Bank of America sticking to organic growth plan: CEO

Bank of America
Bloomberg

UPDATE: This article includes comments made during Bank of America's earnings call and comments from an analyst's note.

Bank of America may find opportunities to make small, non-bank acquisitions, but for now it plans to keep directing excess capital into organic growth, CEO Brian Moynihan said Wednesday.

The $2.4 trillion-asset financial giant — which, like its big-bank peers, is constrained by a law that prevents it from controlling more than 10% of the nation's total deposits — can't buy a medium-size or larger bank without exceeding that limit. So it's been opening branches in certain U.S. markets, such as Atlanta, Milwaukee, Nashville and Boise, Idaho, as a way to get bigger.

"There are possibilities" to do small deals in areas such as technology, but "organic growth is the reality," Moynihan said on a call to discuss the bank's second-quarter results. "We're continuing that push — the 'expansion markets,' we call them — and we're seeing success there."

Since 2016, BofA has spent more than $5 billion on its 3,600-plus branch network, opening new locations in new markets and renovating offices in existing markets. The company plans to open 165 new branches by the end of 2026. Forty new branches are expected to open this year.

At the same time, BofA has closed other branches, including 18 in the first quarter, according to a report from S&P Global Market Intelligence. The Charlotte, North Carolina-based company closed the second-most number of branches in 2024 — 126 — topped only by Wells Fargo.

In 2021, BofA acquired AxiaMed, a technology company with a payments platform for the medical industry. Prior to that deal, its most recent acquisition was that of Merrill Lynch in 2009, during the financial crisis.

Moynihan framed the company's investments in new markets as a redeployment of capital.

"It's more of an expense redeployment question and a human being redeployment question … than it is a capital deployment question, frankly," he said.

Read more about Bank of America here: https://www.americanbanker.com/organization/bank-of-america

BofA's capital plans go beyond organic growth. During the second quarter, it repurchased $5.3 billion of common shares and paid out $2 billion in dividends, Moynihan said. So far this year, it has returned $13.7 billion in total capital, an increase of 40% compared to this time last year.
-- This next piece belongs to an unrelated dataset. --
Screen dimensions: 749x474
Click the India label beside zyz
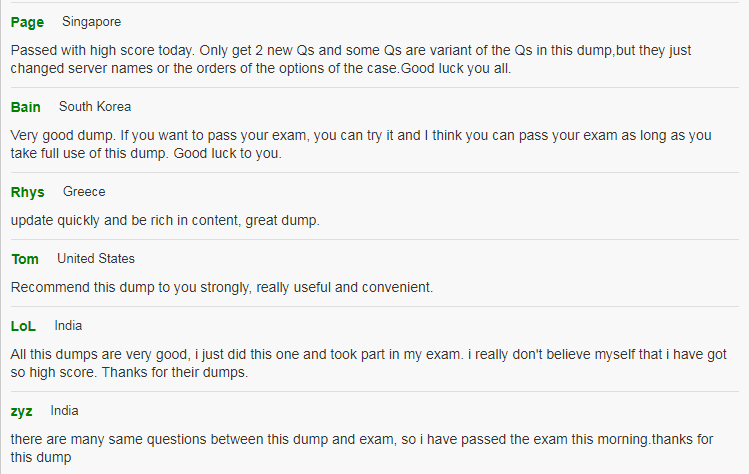coord(64,410)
Beginning in the third quarter, it plans to increase its dividend by 8% to 28 cents per share, pending board approval. The increase follows favorable results from this year's stress tests.

BofA's stress capital buffer is set to decline from the current 3.2% to 2.5%, effective Oct. 1.

For the second quarter, BofA reported net income of $7.1 billion for the quarter ending June 30, an increase of 3.2% compared with the year-ago period. Earnings per share were 89 cents, exceeding the average 86 cents that analysts polled by S&P Capital IQ had predicted.

Revenue of $26.5 billion rose 4% year over year, but was below analysts' $26.7 billion estimate.

Net interest income rose 7% year over year to $14.7 billion, marking the fourth consecutive quarter of sequential growth. That's a plus for BofA's net interest income story, which was challenged amid higher interest rates and muted loan demand, leading to lower profits.

On Wednesday, the company stood by its full-year net interest income forecast of $15.5-$15.7 billion. The quarterly uptick was due to fixed-rate asset repricing, higher net interest income in the bank's global markets business, and deposit and loan growth. During the quarter, average deposits rose 3% while average loans increased 7%, with growth in every business segment.

Expenses of $17.2 billion rose 5% year over year, reflecting revenue-related spending in areas such as wealth management, sales and trading and investment banking, Alastair Borthwick, BofA's chief financial officer, said on the call. Inflationary costs along with investments in employees, branding and technology were also contributing factors to the uptick, he said.

Read more about bank earnings here: https://www.americanbanker.com/earnings

As for the rest of the year, expenses should "flatten out from here and potentially move a touch lower" if the bank sees lower costs related to its markets business, Borthwick said. Lower expenses combined with better net interest income could lead to positive operating leverage in the two remaining quarters of the year as well as an improved efficiency ratio, he added.

The idea of "flattening out from here" caught the attention of some analysts on the call, including those who had expected a 2%-3% increase in expenses year over year. The outlook could now mean an increase of 3.5%-4% for the full year, Truist Securities analyst John McDonald said in a research note.

"This reflects some continued slippage in the 2025 expense outlook, feeding into investor angst around this" heading into earnings season, McDonald wrote.

Both Moynihan and Borthwick said that employee headcount, a big factor in spending, should be largely steady. BofA's current workforce is about 212,000 people.

"At the end of the day, we've got stability in terms of head count, in terms of third-party rents and all that stuff is sort of flattening out. So we feel good about that," Moynihan said.

Correction
In an earlier version of this story, BofA Chief Financial Officer Alastair Borthwick's first name was misspelled.